Nevertheless, I take this opportunity to remind Dr B that he has a professional and ethical obligation to communicate effectively with all the patients he sees, whether they are his own patients, or individuals who come to him, instead of their regular dentists, in an "emergency" or locum capacity. Dr B is also required to co-operate with other dentists to ensure quality and continuity of services. Dr A was referred to Dr B by a message left on Dr A's regular dentist's answerphone (and not by Dr A's regular dentist directly), but Dr B was well aware who Dr A considered to be his regular dentist. In these circumstances, written or verbal communication from Dr B to Dr A's regular dentist regarding his assessment and treatment of Dr A was necessary. It is not acceptable for Dr B to have placed the onus on Dr A to recall details of the treatment given when he next saw his regular dentist.

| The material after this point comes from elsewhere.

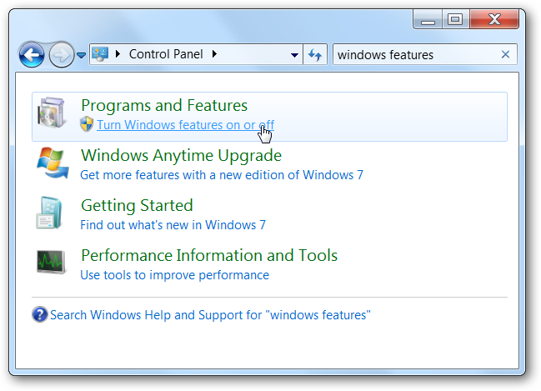Click the Help and Support question mark icon
This screenshot has width=541, height=391.
tap(40, 314)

Dr B assured me that he had consulted the New Ethicalscatalogue for drug interactions and deleted a number of drugs from the stamped prescription himself. However, Dr A states thathe deleted the drugs from the prescription. I am unable to determine who ultimately was responsible for the amendments to the prescription that Dr B gave Dr A, and which Dr A presented to a pharmacist, and therefore am unable to take further action on this aspect of Dr A's complaint.
Dr A queried Dr B's qualifications to practise dentistry. The Dental Council of New Zealand confirmed that Dr B was on the New Zealand dental register when he treated Dr A. He qualified with a BDS overseas in 1992, and obtained FRACDS status from another country in 1998. This was subsequently recognised in New Zealand in accordance with a mutual recognition agreement. As Dr B was qualified to practise dentistry in New Zealand at the time he provided dental services to Dr A, I do not intend to pursue this aspect of the investigation any further.
I recommend that Dr B take the following action:
- Review his practice in light of this report.
- This matter will be referred to the Director of Proceedings in accordance with section 45(2)(f) of the Health and Disability Commissioner Act 1994 for the purpose of deciding whether any proceedings should be taken.
- A copy of this report will be sent to the Dental Council of New Zealand.
- A copy of this report, with details identifying the parties removed, will be placed on the Health and Disability Commissioner website, www.hdc.org.nz, for educational purposes, on completion of the Director of Proceedings' processes.
The Director of Proceedings issued proceedings before the Health Practitioners Disciplinary Tribunal. At a hearing on 23 May 2006, the Tribunal concluded that the Director of Proceedings had failed to prove that Dr B had failed to accurately advise Dr A of other options prior to extraction, and whilst the failure to X-ray tooth 26 was undesirable, it was not an omission that satisfied the test of professional misconduct. Accordingly, the charge was dismissed.
 Informed Consent: "The patient has the right to know the details of examination procedures, the state of their oral health, any disease diagnosed, the probable cause, available options for treatment, and likely costs, benefits and risks. NZDA Code of Ethics p. D2 [Dr Gain's emphasis.]
 New Ethicals Compendium 7th edition p.183. Published by Adis International Ltd.
 New Ethicals Compendium 7th edition p.2016. Published by Adis International Ltd.